Here are some of the highlights from this morning’s walk in the weather break, which included a wander through the food markets.
There are no surprises that it’s raining again today, so we venture out in what appears to be a break in the weather and take our chances.
At the Fukian Assembly Hall, lantern-like structures hang with blessings inside them, all of them burning at once. It is only when you look closely that you realise they are mosquito coils.
The rain returns and rushes down the roof tiles into the open spaces of the hall.
A damp walk to find some refreshments under cover before another opportunity arises to walk without becoming saturated.
We visit the Hoi An Folkore House down near the river and get a few more insights into the trading port that operated between the 15th and 19th centuries.
It may be raining here in Old Hoi An (a UNESCO World Heritage Site), but there’s still enough to keep you entranced in between the heavy showers. The vendors selling raincoats are doing a big trade today, as well as cafe and restaurant owners, as visitors take shelter and enjoy some of the finest Vietnamese food and beverages around. See below for more details.

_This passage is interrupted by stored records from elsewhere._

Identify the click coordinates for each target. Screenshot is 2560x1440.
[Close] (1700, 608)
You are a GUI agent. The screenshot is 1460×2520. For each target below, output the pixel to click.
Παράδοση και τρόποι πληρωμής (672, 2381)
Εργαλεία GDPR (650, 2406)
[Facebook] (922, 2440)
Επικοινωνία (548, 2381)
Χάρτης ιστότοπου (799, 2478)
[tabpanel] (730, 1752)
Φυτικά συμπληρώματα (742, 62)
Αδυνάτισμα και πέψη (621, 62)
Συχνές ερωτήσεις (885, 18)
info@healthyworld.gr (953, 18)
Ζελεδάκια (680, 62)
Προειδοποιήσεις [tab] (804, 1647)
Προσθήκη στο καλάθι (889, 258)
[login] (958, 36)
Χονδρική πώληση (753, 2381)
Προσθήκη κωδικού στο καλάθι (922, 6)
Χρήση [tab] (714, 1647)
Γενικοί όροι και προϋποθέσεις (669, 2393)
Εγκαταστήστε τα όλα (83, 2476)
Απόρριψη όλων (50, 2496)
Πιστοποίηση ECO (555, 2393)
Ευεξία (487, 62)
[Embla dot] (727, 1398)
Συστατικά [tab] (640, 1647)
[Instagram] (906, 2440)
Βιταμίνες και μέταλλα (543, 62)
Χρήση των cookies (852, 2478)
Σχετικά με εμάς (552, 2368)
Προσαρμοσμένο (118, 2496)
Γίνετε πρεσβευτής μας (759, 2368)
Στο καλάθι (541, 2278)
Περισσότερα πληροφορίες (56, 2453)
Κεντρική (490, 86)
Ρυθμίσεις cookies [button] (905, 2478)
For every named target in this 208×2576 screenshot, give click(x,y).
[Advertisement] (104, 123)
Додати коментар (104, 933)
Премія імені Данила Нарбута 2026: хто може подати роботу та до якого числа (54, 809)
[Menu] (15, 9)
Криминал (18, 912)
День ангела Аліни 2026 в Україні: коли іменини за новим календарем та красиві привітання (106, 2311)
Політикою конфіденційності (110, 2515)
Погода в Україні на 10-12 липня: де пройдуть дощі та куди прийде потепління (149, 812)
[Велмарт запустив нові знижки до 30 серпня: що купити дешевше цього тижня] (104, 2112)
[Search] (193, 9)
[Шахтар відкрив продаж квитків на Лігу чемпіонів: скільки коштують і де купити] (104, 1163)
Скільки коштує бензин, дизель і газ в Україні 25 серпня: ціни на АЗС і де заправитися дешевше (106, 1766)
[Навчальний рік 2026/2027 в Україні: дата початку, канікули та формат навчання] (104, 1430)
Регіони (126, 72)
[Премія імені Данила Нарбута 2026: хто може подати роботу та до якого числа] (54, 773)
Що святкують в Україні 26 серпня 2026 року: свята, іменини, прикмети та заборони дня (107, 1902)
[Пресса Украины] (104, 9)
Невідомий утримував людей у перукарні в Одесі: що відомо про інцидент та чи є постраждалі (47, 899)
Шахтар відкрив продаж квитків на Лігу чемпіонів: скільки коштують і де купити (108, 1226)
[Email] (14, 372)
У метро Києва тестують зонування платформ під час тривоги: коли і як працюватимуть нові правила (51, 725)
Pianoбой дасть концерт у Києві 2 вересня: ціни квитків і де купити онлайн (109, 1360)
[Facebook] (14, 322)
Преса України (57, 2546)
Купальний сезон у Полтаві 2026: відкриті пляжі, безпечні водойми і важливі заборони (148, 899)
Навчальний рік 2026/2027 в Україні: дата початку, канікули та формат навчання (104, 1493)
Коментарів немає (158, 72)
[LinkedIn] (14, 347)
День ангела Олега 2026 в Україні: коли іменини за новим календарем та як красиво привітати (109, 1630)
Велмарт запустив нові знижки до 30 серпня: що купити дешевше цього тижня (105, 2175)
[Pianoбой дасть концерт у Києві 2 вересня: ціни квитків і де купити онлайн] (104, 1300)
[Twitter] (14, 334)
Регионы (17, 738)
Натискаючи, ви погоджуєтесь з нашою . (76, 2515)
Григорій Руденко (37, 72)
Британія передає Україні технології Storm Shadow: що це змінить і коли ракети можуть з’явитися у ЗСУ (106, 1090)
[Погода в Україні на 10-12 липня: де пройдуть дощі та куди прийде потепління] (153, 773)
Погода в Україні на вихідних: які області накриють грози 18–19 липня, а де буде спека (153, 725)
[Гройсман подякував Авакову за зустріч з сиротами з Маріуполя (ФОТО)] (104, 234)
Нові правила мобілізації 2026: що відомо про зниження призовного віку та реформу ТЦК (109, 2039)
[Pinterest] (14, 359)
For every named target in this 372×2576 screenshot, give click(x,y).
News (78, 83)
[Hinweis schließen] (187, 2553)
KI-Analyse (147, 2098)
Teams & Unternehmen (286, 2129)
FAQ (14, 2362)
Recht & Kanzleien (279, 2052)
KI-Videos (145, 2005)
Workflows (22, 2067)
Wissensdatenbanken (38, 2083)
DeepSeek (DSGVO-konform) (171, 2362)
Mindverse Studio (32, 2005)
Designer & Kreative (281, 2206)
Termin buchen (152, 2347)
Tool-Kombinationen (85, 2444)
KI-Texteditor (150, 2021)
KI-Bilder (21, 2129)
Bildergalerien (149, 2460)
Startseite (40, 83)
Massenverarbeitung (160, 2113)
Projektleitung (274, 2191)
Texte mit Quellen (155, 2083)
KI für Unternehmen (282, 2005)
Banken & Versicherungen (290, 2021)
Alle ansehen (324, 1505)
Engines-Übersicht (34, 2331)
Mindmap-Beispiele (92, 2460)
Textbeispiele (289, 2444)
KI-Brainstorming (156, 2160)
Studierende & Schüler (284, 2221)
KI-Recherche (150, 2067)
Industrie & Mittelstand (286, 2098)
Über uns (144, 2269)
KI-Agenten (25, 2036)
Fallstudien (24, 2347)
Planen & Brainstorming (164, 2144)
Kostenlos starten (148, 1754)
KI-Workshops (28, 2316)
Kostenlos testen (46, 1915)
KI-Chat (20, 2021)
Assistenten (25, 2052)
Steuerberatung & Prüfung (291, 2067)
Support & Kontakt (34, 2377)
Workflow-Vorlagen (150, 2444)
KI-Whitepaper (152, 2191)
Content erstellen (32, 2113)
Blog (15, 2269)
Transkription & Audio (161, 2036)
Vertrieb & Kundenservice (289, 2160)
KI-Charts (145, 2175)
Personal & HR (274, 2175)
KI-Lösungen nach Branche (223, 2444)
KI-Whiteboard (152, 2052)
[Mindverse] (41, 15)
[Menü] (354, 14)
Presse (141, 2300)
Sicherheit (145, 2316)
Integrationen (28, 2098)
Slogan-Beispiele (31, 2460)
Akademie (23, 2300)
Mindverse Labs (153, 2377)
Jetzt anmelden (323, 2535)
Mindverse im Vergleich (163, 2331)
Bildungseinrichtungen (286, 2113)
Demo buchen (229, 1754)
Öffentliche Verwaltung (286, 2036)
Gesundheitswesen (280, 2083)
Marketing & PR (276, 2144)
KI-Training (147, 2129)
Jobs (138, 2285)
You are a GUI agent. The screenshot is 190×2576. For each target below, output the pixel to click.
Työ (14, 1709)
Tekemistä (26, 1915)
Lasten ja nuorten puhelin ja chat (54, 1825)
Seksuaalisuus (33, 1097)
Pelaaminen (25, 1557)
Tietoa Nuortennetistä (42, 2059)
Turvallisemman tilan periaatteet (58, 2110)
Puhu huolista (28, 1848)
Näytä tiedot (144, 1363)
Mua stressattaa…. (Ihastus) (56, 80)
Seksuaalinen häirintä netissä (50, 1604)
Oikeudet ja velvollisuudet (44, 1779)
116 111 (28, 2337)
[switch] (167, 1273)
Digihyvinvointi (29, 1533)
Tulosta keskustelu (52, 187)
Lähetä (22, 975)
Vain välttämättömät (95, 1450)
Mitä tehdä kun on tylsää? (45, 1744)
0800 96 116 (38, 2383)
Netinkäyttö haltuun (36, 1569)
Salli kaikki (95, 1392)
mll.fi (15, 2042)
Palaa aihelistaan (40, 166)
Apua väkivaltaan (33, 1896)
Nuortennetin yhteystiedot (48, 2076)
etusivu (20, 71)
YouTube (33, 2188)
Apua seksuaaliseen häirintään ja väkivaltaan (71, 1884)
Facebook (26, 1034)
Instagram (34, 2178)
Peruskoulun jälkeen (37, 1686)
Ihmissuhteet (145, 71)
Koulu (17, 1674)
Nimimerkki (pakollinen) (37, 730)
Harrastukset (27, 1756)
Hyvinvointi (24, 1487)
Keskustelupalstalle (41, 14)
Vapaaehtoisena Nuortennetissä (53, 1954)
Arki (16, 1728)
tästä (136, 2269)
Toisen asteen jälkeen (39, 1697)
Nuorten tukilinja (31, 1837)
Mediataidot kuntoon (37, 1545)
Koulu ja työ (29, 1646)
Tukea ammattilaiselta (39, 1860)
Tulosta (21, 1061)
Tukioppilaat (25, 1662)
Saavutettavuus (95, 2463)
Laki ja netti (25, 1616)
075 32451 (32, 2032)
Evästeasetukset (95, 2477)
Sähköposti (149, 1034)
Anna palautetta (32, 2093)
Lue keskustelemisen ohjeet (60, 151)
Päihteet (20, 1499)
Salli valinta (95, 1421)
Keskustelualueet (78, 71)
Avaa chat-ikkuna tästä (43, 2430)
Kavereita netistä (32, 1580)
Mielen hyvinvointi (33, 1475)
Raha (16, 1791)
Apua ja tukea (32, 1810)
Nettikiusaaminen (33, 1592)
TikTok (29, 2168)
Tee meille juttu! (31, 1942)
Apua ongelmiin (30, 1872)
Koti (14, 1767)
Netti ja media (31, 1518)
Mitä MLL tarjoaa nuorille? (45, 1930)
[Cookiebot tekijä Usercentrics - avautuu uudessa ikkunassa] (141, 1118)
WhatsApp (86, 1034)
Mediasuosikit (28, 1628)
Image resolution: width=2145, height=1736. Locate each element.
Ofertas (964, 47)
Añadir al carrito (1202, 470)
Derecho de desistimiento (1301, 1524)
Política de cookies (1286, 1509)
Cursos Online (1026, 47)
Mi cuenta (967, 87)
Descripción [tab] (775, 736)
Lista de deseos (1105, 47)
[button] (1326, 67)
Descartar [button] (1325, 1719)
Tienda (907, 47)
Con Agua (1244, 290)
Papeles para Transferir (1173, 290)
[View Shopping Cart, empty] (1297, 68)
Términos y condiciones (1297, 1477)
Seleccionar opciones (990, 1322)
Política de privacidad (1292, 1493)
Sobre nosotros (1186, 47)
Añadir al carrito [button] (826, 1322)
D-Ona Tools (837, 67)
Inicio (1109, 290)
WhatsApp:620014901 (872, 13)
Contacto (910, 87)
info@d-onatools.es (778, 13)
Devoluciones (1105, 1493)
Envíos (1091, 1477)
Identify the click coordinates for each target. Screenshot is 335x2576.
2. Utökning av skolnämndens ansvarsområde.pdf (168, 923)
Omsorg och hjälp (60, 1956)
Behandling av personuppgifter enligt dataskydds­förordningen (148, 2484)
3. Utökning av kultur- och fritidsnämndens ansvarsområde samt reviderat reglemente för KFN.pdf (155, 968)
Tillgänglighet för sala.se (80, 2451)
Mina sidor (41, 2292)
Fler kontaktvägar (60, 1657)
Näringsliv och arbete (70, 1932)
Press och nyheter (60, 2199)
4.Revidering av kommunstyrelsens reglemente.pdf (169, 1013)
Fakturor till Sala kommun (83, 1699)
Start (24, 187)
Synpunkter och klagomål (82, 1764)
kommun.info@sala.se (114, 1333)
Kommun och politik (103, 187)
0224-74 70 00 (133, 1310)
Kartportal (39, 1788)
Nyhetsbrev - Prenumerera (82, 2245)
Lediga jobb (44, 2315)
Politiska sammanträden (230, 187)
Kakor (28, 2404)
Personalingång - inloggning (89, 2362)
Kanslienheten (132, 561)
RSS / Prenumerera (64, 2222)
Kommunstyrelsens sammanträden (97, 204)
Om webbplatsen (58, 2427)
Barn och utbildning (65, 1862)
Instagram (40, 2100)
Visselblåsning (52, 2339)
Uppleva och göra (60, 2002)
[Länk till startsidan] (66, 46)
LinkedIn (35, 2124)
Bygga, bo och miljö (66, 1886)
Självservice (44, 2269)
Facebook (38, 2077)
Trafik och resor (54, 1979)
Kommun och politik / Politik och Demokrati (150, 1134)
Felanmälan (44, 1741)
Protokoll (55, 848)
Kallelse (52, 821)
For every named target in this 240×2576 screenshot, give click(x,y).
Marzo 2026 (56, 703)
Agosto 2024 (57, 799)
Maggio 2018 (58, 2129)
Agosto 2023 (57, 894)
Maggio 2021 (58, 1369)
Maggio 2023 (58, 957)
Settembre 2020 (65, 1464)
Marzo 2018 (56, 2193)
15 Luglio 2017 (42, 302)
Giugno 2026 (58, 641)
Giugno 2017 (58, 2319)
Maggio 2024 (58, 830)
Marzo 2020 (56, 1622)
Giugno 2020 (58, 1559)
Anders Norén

Lunch today included this tuna wrapped in nori and rice paper served crispy with passionfruit, mint and yogurt sauce. followed by a mango salad with vermicelli noodles, crispy rolls, grilled pork with mango. The Vietnamese are experts at using fresh herbs to highlight flavours. And it’s always good to end a meal with a dense earthy coffee that benefits from the inclusion of condensed milk and ice.
We arrived in Hoi An this afternoon after a flight from Hanoi to Da Nang. The weather is hot and humid and we were grateful for a late afternoon breeze as we familiarised ourselves with the Old Town again after 13 years since our first visit. We fell across a couple of wedding photo shoots as the evening wore on. Dinner at the Rice Drum capped off a good day. And we’re looking forward to the Moon Festival on Friday night when more tiny water lanterns will be on display.
On the weekends, the roads around Lake Hoan Kien are closed to traffic, making it easier for people to enjoy the weekend activities in and around Hanoi.
We visited the Vietnamese Women’s Museum, had a chicken pho for lunch in a street cafe near St Joseph Cathedral and wandered up to the French Quarter before dinner at the Chim Soa Restaurant.
Legend Beer is one of the best viewpoints to watch the late afternoon traffic in Hanoi as five roads converge. Vendors, pedestrians, cyclists, motorcyclists and car drivers jostle gently for position. Great entertainment.
After the five-ways, the roads around the Old Quarter seem quite tame.